Dan DiPiero is a musician, Assistant Professor of Music Studies, and Affiliated Faculty in Race, Ethnic, and Gender Studies at the University of Missouri-Kansas City. His research focuses on the affective connections between aesthetics and politics, with a particular emphasis in U.S. improvised and popular musics.

Dan's first book, Contingent Encounters: Improvisation in Music and Everyday Life (University of Michigan Press, 2022) is an interdisciplinary exploration of improvisation as it appears across contexts. Through a series of nested comparisons, it aims to explicate a nuanced understanding of what improvisation is, how it appears, and what it helps us to think about, socially, musically, and politically. Contingent Encounters was shortlisted for the International Association for the Study of Popular Music Book Prize in 2023.

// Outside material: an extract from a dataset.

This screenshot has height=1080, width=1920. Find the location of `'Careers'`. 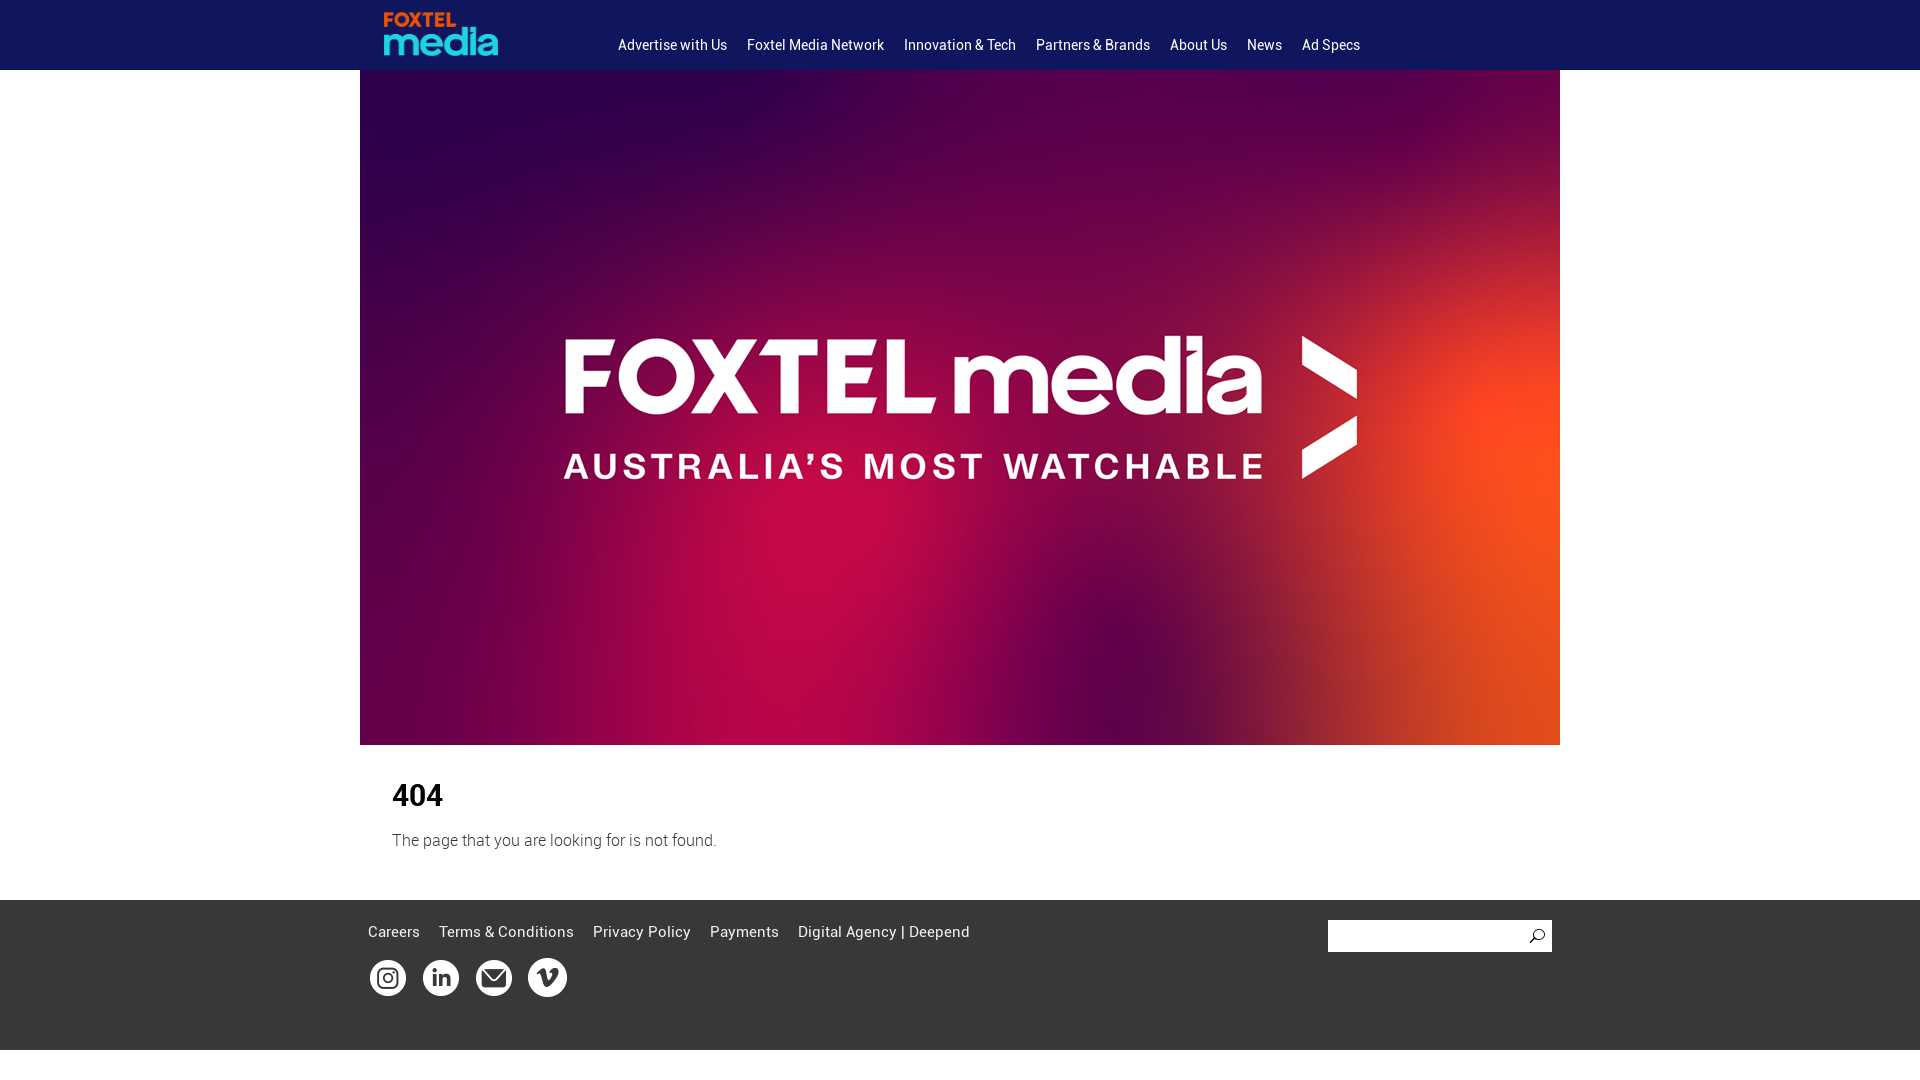

'Careers' is located at coordinates (368, 932). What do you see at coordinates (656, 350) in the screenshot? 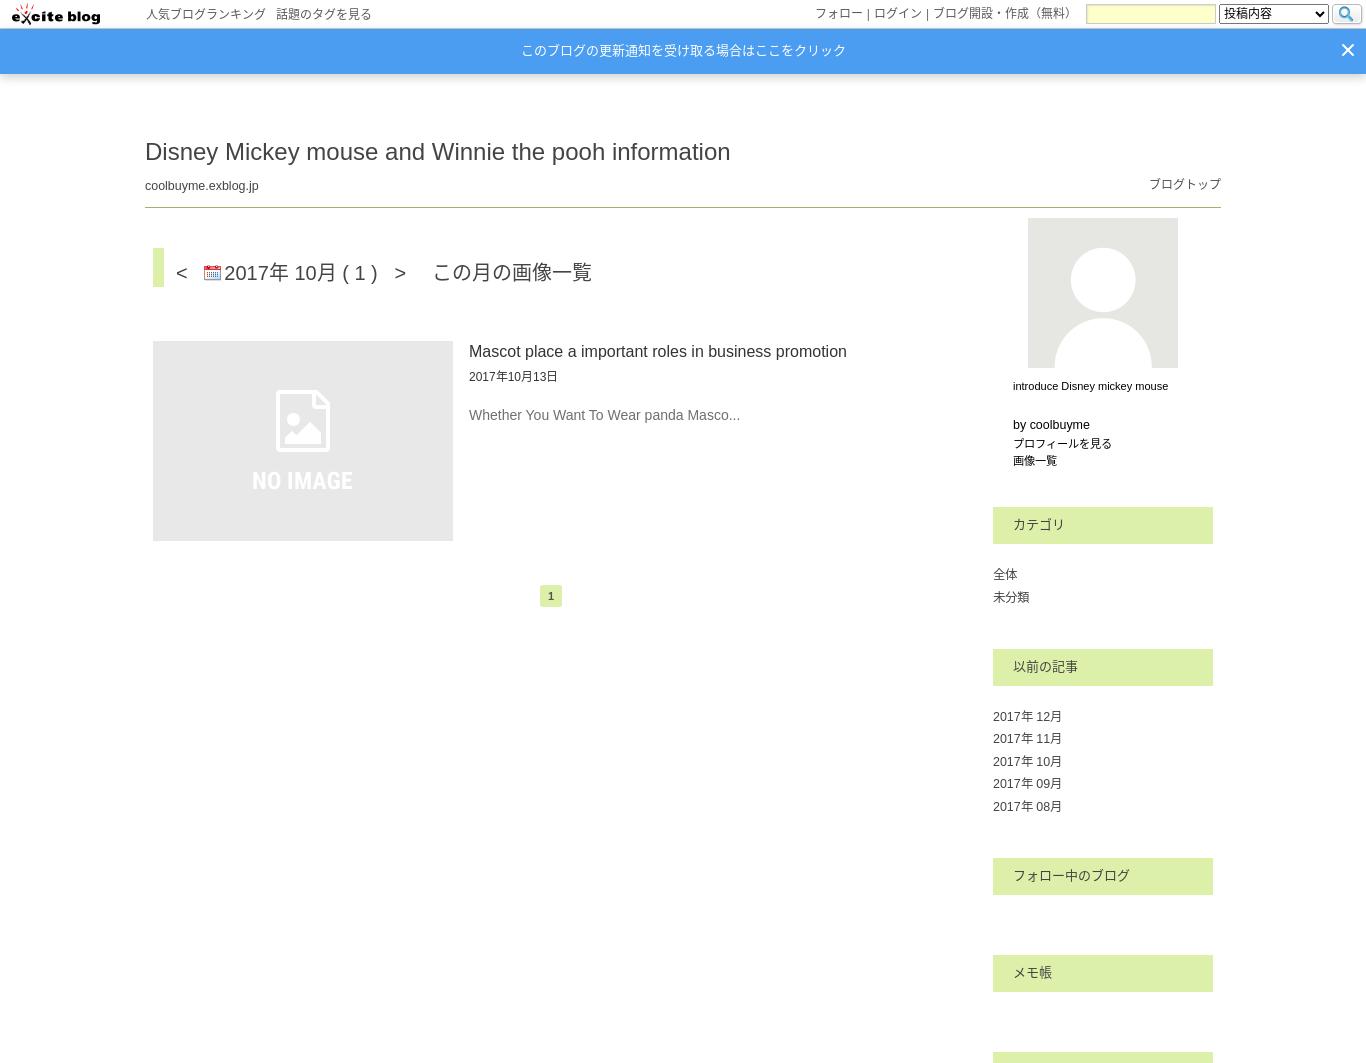
I see `'Mascot place a important roles in business promotion'` at bounding box center [656, 350].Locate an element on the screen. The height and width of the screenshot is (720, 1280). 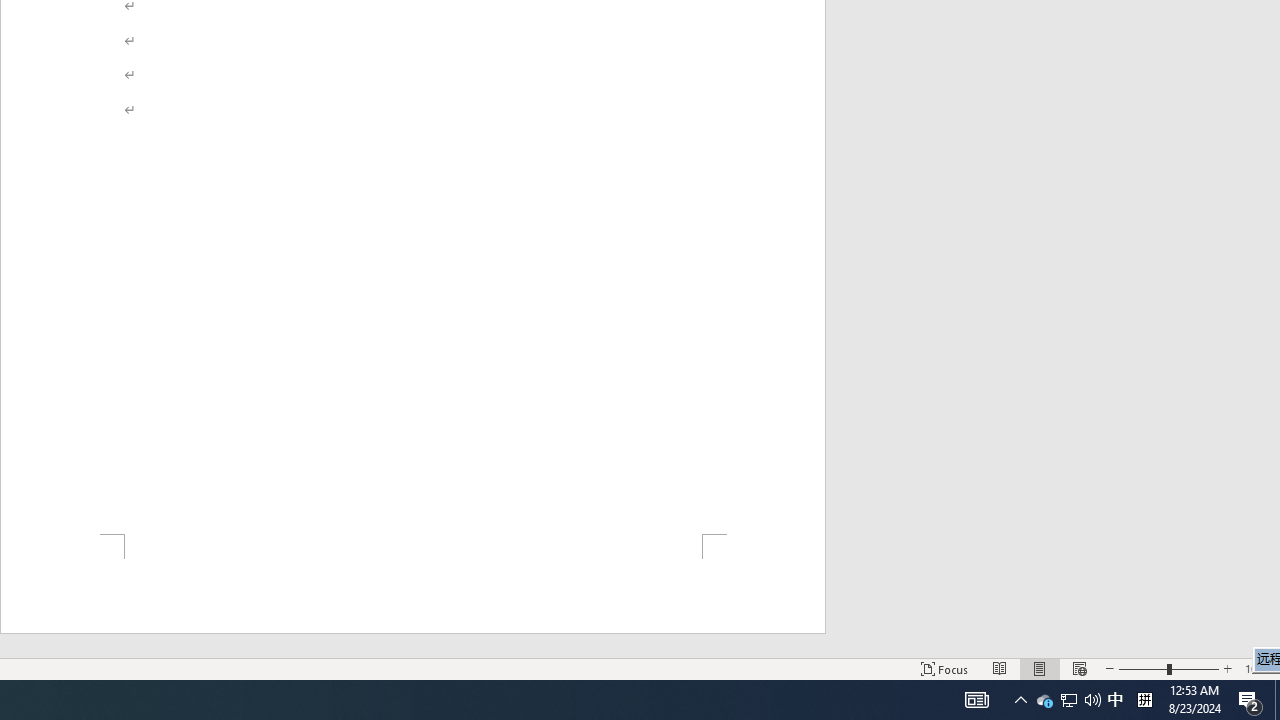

His second book, tentatively titled, Big Feelings: Queer-Feminist Indie Rock After Riot Grrrl, explores bands like Soccer Mommy, Indigo De Souza, Jay Som, and Vagabon in order to ask questions about how queer and feminist politics has shifted in indie rock since the 1990s. Big Feelings is under contract with the University of Michigan Press, and will appear as a part of their Tracking Pop series.

Other writing has appeared in Jazz and Culture, Journal of Popular Music Studies, Critical Studies in Improvisation/Études critiques en improvisation, Rancière and Music (Edinburgh University Press), the Los Angeles Review of BooksSounding Out!, the Cleveland Review of Booksboundary 2 online, and more. With Christine Capetola, Dan co-edited a special issue of the journal American Music Perspectives; featuring the work of graduate students and early career scholars, “Sound and Affect in Times of Crisis” was published in early 2023.

In 2022, Dan co-founded and currently co-chairs the Music and Sound Studies Working Group at the Cultural Studies Association. He also regularly presents research at conferences such as the International Association for the Study of Popular Music, the American Studies Association, the Pop Conference, American Musicological Society, and more.

An award-winning teacher, Dan has taught interdisciplinary courses across the humanities. At UMKC, he teaches Jazz History, Popular Music Studies, Graduate Research Methods, and other courses on music's various roles in society. Prior to UMKC, Dan taught at Ithaca College, Miami University, and the Ohio State University, where he earned his PhD in the Department of Comparative Studies in 2019. He also holds degrees from the California Institute of the Arts (MA, MFA) and Capital University’s Conservatory (BM). His principal drum teachers are Joe La Barbera, Bob Breithaupt, and Bill Ransom.